### [GIVEN INSTRUCTION]
Extract the lines from the line containing "Where should I click to: Click the Mehdi" through the line containing "coord(1860,254)", both included, and reproduce them verbatim.

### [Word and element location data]
⁂

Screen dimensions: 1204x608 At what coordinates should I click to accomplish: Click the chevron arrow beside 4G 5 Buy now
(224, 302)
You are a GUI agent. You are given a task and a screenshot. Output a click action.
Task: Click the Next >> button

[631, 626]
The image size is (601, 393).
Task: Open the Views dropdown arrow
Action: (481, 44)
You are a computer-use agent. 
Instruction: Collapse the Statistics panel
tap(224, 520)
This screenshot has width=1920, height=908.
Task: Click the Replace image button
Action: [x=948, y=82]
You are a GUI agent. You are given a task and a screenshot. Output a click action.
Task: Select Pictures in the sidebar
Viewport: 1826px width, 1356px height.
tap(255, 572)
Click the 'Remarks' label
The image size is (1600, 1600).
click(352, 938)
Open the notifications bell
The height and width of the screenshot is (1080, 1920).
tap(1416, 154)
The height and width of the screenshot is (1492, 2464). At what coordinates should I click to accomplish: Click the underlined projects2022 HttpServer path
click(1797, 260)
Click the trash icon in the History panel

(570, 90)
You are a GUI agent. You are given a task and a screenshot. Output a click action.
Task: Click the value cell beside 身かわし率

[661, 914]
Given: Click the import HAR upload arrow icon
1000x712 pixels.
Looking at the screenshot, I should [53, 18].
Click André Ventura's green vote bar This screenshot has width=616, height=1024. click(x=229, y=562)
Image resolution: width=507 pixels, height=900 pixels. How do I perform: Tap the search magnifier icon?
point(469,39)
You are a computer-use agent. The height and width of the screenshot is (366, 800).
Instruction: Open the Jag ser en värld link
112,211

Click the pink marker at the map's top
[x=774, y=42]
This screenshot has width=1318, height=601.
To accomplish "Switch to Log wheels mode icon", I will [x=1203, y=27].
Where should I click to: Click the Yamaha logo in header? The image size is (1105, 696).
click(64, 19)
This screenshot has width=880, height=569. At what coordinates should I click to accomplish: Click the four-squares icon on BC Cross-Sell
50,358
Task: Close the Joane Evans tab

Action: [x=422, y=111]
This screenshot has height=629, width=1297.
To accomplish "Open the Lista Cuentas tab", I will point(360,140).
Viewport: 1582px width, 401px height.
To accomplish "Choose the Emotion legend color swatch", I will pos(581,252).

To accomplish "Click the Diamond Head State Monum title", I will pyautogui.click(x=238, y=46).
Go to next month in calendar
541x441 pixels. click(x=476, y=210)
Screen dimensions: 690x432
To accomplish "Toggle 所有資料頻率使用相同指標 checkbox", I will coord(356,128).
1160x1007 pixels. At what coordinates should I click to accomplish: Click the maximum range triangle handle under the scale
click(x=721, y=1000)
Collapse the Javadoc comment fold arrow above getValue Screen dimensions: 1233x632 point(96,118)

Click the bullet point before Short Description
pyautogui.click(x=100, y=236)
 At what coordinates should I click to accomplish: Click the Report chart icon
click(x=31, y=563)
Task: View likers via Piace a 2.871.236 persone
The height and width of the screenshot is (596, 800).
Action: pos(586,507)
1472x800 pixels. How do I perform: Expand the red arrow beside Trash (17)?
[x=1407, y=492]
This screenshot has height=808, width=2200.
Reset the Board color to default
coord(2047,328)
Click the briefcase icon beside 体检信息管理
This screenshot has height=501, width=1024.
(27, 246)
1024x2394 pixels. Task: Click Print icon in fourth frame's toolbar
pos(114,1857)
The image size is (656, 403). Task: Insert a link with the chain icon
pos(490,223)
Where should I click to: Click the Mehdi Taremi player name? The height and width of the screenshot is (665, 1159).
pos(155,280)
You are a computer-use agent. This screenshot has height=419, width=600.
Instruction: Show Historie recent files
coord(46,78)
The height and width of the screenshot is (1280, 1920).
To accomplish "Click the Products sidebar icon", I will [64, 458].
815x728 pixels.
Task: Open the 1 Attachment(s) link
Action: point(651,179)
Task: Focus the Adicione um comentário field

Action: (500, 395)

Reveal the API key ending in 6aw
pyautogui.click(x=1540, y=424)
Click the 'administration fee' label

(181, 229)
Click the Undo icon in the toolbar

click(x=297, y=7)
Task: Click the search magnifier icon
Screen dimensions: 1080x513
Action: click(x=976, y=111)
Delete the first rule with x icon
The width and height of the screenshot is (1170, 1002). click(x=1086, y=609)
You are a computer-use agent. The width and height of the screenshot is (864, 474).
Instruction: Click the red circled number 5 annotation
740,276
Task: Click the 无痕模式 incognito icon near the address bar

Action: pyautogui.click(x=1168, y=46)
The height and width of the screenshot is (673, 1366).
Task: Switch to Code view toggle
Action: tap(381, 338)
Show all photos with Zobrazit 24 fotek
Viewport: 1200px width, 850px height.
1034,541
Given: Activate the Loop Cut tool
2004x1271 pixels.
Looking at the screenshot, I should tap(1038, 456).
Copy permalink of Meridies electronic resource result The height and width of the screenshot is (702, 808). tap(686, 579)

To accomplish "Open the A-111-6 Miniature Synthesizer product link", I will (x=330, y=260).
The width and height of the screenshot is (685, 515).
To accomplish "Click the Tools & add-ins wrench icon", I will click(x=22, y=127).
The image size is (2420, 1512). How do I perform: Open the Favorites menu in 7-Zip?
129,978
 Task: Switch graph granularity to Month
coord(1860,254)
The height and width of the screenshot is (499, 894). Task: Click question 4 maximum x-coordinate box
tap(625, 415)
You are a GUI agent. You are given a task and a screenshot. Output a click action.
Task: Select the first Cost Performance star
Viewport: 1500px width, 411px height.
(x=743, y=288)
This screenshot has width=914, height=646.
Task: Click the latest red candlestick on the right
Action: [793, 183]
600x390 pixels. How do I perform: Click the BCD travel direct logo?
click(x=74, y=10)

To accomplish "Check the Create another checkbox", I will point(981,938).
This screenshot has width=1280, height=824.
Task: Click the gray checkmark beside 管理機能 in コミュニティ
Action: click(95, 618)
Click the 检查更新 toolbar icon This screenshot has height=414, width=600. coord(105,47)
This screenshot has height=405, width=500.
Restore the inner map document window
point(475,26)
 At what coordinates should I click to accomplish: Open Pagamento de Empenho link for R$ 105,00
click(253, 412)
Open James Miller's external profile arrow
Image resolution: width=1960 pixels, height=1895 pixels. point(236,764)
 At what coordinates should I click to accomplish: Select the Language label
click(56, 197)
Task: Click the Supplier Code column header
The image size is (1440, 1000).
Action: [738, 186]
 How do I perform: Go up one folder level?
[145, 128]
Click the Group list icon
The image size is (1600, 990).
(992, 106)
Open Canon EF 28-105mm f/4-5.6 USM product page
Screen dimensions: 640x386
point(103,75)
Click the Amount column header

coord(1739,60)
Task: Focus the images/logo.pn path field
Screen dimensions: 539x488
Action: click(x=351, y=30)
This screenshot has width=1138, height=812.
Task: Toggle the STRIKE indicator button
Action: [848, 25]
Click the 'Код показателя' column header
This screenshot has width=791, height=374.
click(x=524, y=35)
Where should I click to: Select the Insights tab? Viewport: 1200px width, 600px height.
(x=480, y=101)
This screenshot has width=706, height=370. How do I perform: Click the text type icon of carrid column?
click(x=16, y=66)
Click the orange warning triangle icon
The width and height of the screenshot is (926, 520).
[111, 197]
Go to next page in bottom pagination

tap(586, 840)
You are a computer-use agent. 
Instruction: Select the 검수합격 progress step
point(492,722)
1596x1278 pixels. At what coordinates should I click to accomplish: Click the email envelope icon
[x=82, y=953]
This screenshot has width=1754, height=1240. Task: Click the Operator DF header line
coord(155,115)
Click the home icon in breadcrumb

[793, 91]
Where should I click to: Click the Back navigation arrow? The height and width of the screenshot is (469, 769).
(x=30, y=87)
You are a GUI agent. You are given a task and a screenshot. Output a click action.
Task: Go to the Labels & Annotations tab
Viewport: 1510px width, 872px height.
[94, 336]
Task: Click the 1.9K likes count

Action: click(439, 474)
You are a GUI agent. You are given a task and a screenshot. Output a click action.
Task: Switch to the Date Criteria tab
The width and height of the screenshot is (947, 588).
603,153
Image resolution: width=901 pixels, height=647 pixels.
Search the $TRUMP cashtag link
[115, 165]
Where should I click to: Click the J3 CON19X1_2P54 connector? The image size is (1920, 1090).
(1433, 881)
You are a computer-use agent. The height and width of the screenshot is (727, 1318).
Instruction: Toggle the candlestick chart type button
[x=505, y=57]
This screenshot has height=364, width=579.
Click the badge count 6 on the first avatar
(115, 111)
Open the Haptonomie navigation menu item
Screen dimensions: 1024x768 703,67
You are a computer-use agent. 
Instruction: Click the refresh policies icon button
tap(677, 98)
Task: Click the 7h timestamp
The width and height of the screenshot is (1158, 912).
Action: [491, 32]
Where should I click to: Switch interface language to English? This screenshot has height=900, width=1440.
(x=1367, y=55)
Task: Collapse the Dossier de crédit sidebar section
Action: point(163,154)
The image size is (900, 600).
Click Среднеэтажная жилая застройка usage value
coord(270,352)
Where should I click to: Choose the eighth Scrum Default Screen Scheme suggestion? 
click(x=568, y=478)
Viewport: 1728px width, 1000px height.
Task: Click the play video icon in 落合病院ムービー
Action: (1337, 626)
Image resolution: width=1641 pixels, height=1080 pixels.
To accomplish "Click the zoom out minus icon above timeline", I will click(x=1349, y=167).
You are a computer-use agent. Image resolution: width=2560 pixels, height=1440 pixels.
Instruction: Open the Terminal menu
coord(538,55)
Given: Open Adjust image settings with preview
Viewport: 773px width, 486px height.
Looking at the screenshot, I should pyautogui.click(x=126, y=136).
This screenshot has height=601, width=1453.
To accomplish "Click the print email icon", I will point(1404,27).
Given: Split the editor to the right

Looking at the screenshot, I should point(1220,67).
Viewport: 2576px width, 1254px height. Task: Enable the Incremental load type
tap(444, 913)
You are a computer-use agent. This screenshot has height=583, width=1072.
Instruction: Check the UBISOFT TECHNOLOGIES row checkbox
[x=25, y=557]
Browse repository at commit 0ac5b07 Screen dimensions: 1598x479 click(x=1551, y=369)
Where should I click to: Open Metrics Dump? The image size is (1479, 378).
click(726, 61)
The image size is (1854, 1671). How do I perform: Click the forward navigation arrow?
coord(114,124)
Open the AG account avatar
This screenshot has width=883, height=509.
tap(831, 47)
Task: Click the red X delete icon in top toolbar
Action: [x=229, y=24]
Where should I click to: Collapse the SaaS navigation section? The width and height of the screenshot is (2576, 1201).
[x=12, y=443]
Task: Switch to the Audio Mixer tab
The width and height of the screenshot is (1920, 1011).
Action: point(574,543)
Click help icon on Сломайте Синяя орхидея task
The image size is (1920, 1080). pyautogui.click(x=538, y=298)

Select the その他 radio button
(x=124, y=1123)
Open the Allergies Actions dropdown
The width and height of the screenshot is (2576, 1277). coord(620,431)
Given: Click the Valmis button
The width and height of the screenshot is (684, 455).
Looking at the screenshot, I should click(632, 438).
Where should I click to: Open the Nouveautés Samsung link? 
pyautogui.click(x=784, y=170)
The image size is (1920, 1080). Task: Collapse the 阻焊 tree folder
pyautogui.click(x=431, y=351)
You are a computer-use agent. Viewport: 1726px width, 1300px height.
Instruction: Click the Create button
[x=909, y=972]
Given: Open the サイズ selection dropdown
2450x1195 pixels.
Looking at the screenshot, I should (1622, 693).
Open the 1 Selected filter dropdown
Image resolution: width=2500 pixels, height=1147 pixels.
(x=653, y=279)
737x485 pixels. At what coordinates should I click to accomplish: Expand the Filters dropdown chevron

⁂

### [SOLUTION BELOW]
Where should I click to: Click the Mehdi Taremi player name? The height and width of the screenshot is (665, 1159).
pos(155,280)
You are a computer-use agent. This screenshot has height=419, width=600.
Instruction: Show Historie recent files
coord(46,78)
The height and width of the screenshot is (1280, 1920).
To accomplish "Click the Products sidebar icon", I will [64, 458].
815x728 pixels.
Task: Open the 1 Attachment(s) link
Action: point(651,179)
Task: Focus the Adicione um comentário field

Action: (500, 395)

Reveal the API key ending in 6aw
pyautogui.click(x=1540, y=424)
Click the 'administration fee' label

(181, 229)
Click the Undo icon in the toolbar

click(x=297, y=7)
Task: Click the search magnifier icon
Screen dimensions: 1080x513
Action: click(x=976, y=111)
Delete the first rule with x icon
The width and height of the screenshot is (1170, 1002). click(x=1086, y=609)
You are a computer-use agent. The width and height of the screenshot is (864, 474).
Instruction: Click the red circled number 5 annotation
740,276
Task: Click the 无痕模式 incognito icon near the address bar

Action: pyautogui.click(x=1168, y=46)
The height and width of the screenshot is (673, 1366).
Task: Switch to Code view toggle
Action: tap(381, 338)
Show all photos with Zobrazit 24 fotek
Viewport: 1200px width, 850px height.
1034,541
Given: Activate the Loop Cut tool
2004x1271 pixels.
Looking at the screenshot, I should tap(1038, 456).
Copy permalink of Meridies electronic resource result The height and width of the screenshot is (702, 808). tap(686, 579)

To accomplish "Open the A-111-6 Miniature Synthesizer product link", I will (x=330, y=260).
The width and height of the screenshot is (685, 515).
To accomplish "Click the Tools & add-ins wrench icon", I will click(x=22, y=127).
The image size is (2420, 1512). How do I perform: Open the Favorites menu in 7-Zip?
129,978
 Task: Switch graph granularity to Month
coord(1860,254)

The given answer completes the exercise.